This script is meant to be used for preparing the data required to train a diagnostics model. The original Cambridge sound database contains 200G sound data, we use only the English voice data. The following steps summarize the preparation work.

1. Merge the separate metadata .csv files into one
2. Filter the merged metadata file and keep only the wavs that are needed (filter by symptom, language, etc.)
3. Loop through samples and save audio files in a new folder (rather than in hierarchical folders)
4. Save a new metadata file that describes the info of these filtered audio samples

In [1]:
import pandas as pd
import numpy as np
import os
import shutil
import glob
from path import Path

In [2]:
OG_PATH = '/mnt/d/projects/COVID-datasets/Cambridge/covid19_data_0426'
WAV_FOLDER = OG_PATH + '/covid19_data_0426'
METADATA_FOLDER = OG_PATH + '/all_metadata'

In [3]:
# Merge
df_android = pd.read_csv(os.path.join(METADATA_FOLDER, 'results_raw_20210426_lan_yamnet_android_noloc.csv'), sep=';')
df_ios = pd.read_csv(os.path.join(METADATA_FOLDER, 'results_raw_20210426_lan_yamnet_ios_noloc.csv'), sep=';')
df = pd.concat((df_ios,df_android),ignore_index=True)
df = df.iloc[:,1:]
df.shape

(48045, 18)

In [4]:
# Get only EN samples
df_new = df[df['Language']=='en'].copy()

# Generate symptom label (symptomatic vs non-symptomatic)
df_new['Cough-label'] = 'non'
mask1 = df_new.Symptoms.str.contains('cough',case=False)
df_new.loc[mask1,'Cough-label'] = 'cough'

# Get those that have the 'valid' checkmark
df_new = df_new[df_new['Voice check'] == 'v']

# The wav files are already in .wav format but this is not updated in the original metadata file, hence we update it here
df_new['Voice filename'] = df_new['Voice filename'].str.replace(r'.m4a$', '.wav')

# Add full path to the audios as we will need it later
df_new['voice-path'] = WAV_FOLDER + '/' + df_new['Uid']+'/'+df_new['Folder Name']+'/'+df_new['Voice filename']

# Clean up index
df_new = df_new.reset_index(drop=True)

# Summary
df_new['Cough-label'].value_counts()

  df_new['Voice filename'] = df_new['Voice filename'].str.replace(r'.m4a$', '.wav')


non      13476
cough     9189
Name: Cough-label, dtype: int64

In [5]:
WAV_FOLDER_EN = os.path.join(WAV_FOLDER, 'EN') 

In [7]:
# # create a new folder to store the EN wav files
# os.mkdir(WAV_FOLDER_EN)

# # start copying...
# # wav files in the new folder are named as "00001.wav", "00002.wav", ...
# for idx , row in df_new.iterrows():
#     src = row['voice-path']
#     dst = os.path.join(WAV_FOLDER_EN, f'{idx:05}.wav')
#     shutil.copyfile(src, dst)

In [6]:
# create a new column in dataframe to store the new paths, we will use these paths to access wav files during training.
new_path = []
for idx , row in df_new.iterrows():
    new_path.append(os.path.join('./data_og/Cambridge/wav/EN', f'{idx:05}.wav'))
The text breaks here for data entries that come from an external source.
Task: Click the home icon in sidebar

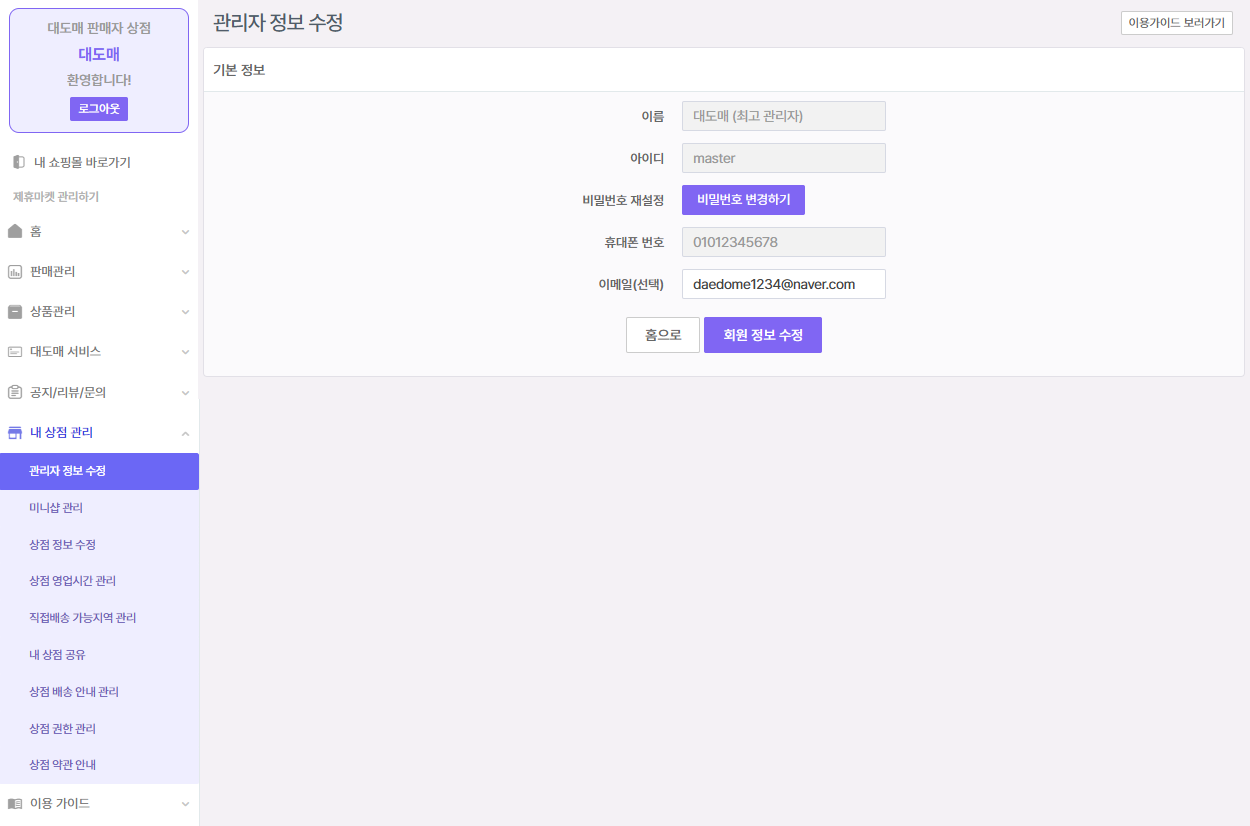Action: click(x=15, y=231)
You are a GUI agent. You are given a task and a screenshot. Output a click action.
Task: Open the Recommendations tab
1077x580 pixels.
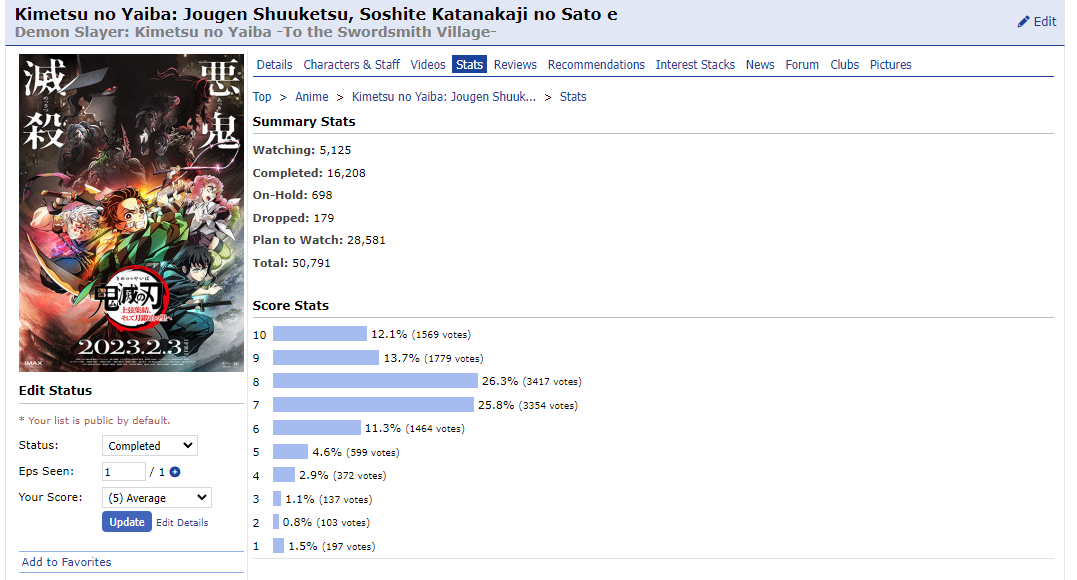tap(596, 65)
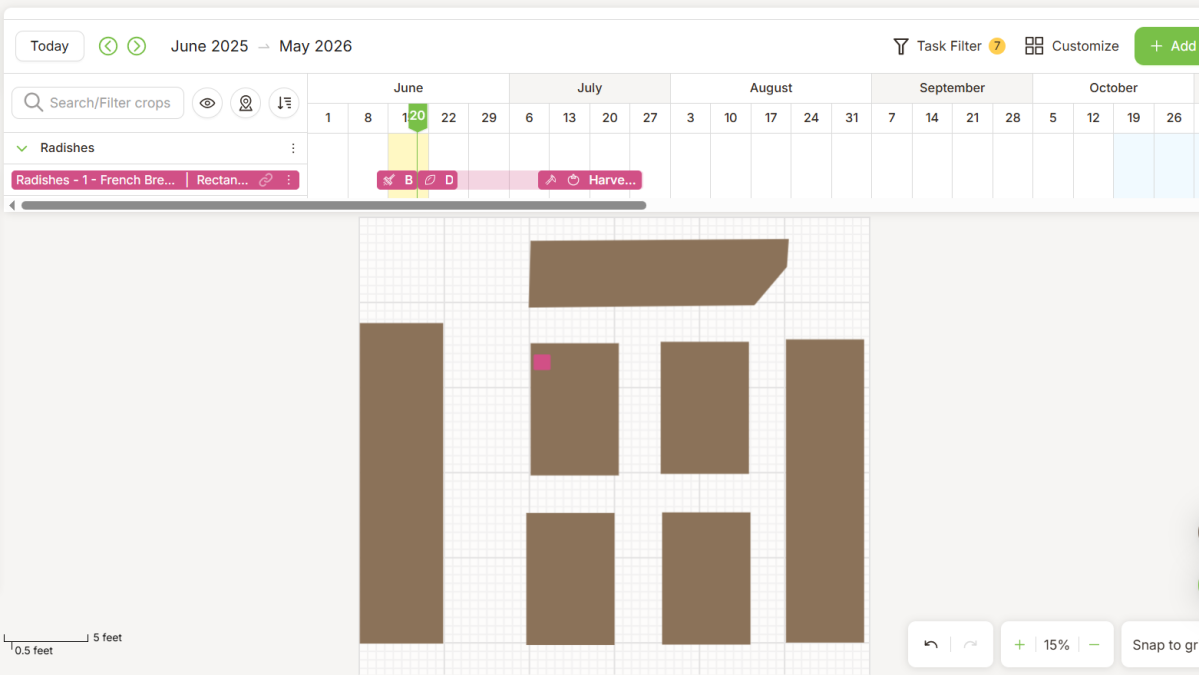Click the map pin locate icon

point(245,103)
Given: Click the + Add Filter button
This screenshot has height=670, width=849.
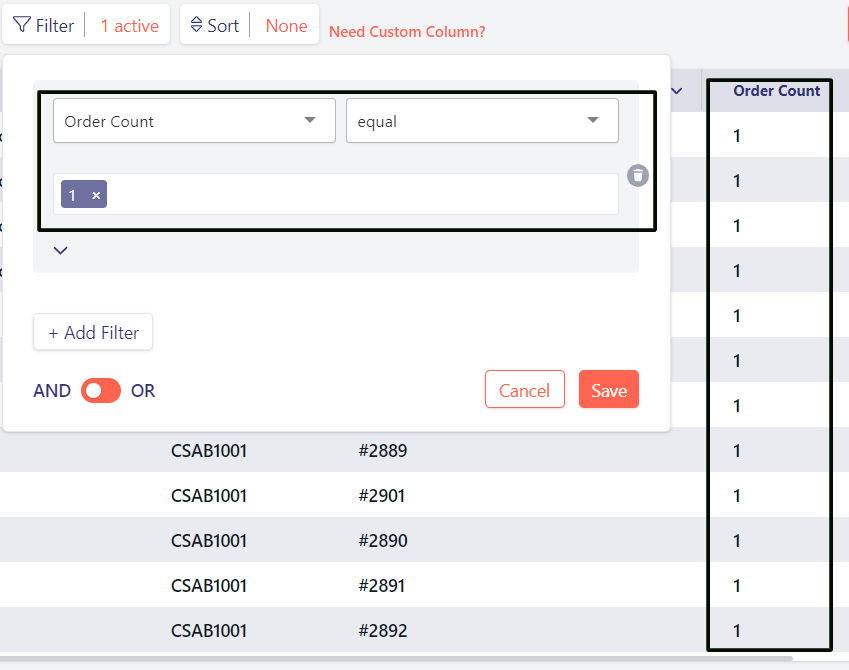Looking at the screenshot, I should (x=93, y=333).
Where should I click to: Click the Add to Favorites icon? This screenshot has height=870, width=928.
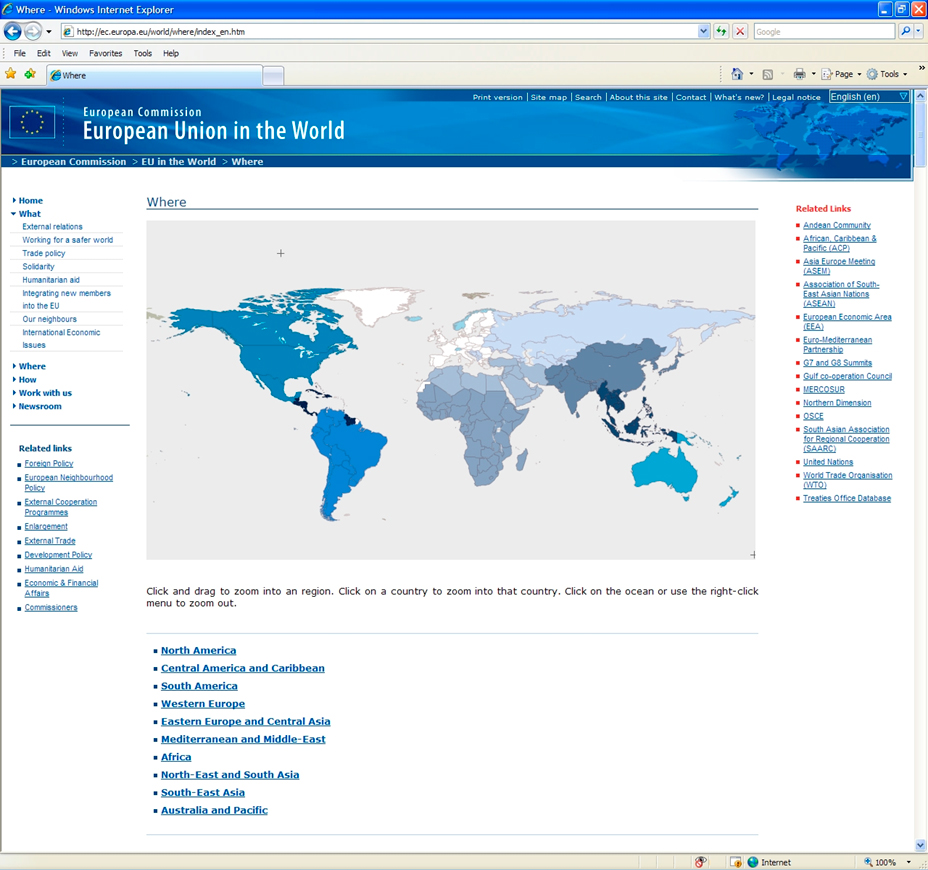coord(30,74)
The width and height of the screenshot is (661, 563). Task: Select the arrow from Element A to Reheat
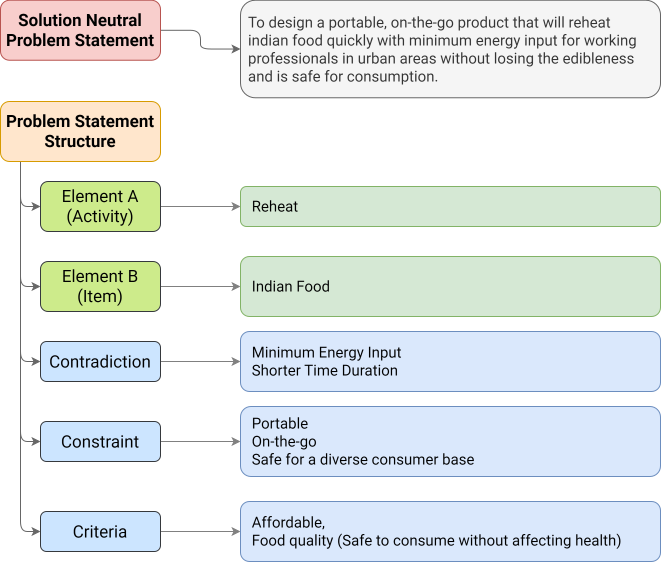pos(200,207)
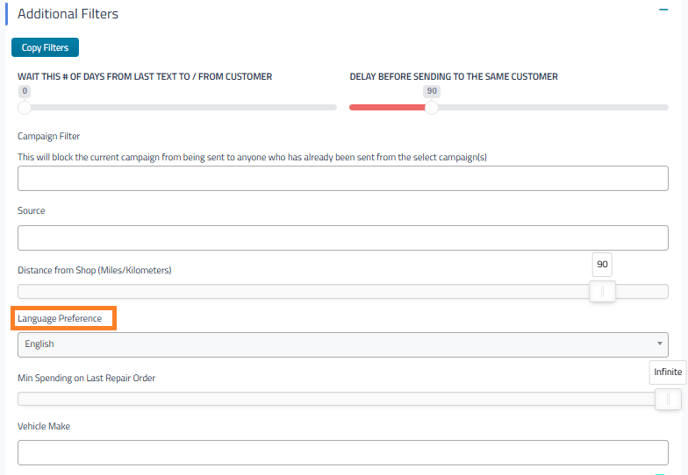The image size is (688, 475).
Task: Click the 90 bubble above delay slider
Action: 431,90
df_new['voice-path-new'] = new_path

In [7]:
df_new['voice-path-new']

0        ./data_og/Cambridge/wav/EN/00000.wav
1        ./data_og/Cambridge/wav/EN/00001.wav
2        ./data_og/Cambridge/wav/EN/00002.wav
3        ./data_og/Cambridge/wav/EN/00003.wav
4        ./data_og/Cambridge/wav/EN/00004.wav
                         ...                 
22660    ./data_og/Cambridge/wav/EN/22660.wav
22661    ./data_og/Cambridge/wav/EN/22661.wav
22662    ./data_og/Cambridge/wav/EN/22662.wav
22663    ./data_og/Cambridge/wav/EN/22663.wav
22664    ./data_og/Cambridge/wav/EN/22664.wav
Name: voice-path-new, Length: 22665, dtype: object

In [36]:
local_data_path = '/home/yizhu/projects/transfer-learning-diagnostics/data_og/Cambridge/metadata/'
df_new.to_csv(os.path.join(local_data_path,'EN-cough-metadata.csv'),index=False,header=True,sep=';')

Now simply do ```! zip -r EN.zip en/*.wav``` to create a zip file of the EN folder, then move it to ```./data_og/Cambridge/wav``` folder. Our pipeline will automatically unzip the file and prepare it for subsequent training.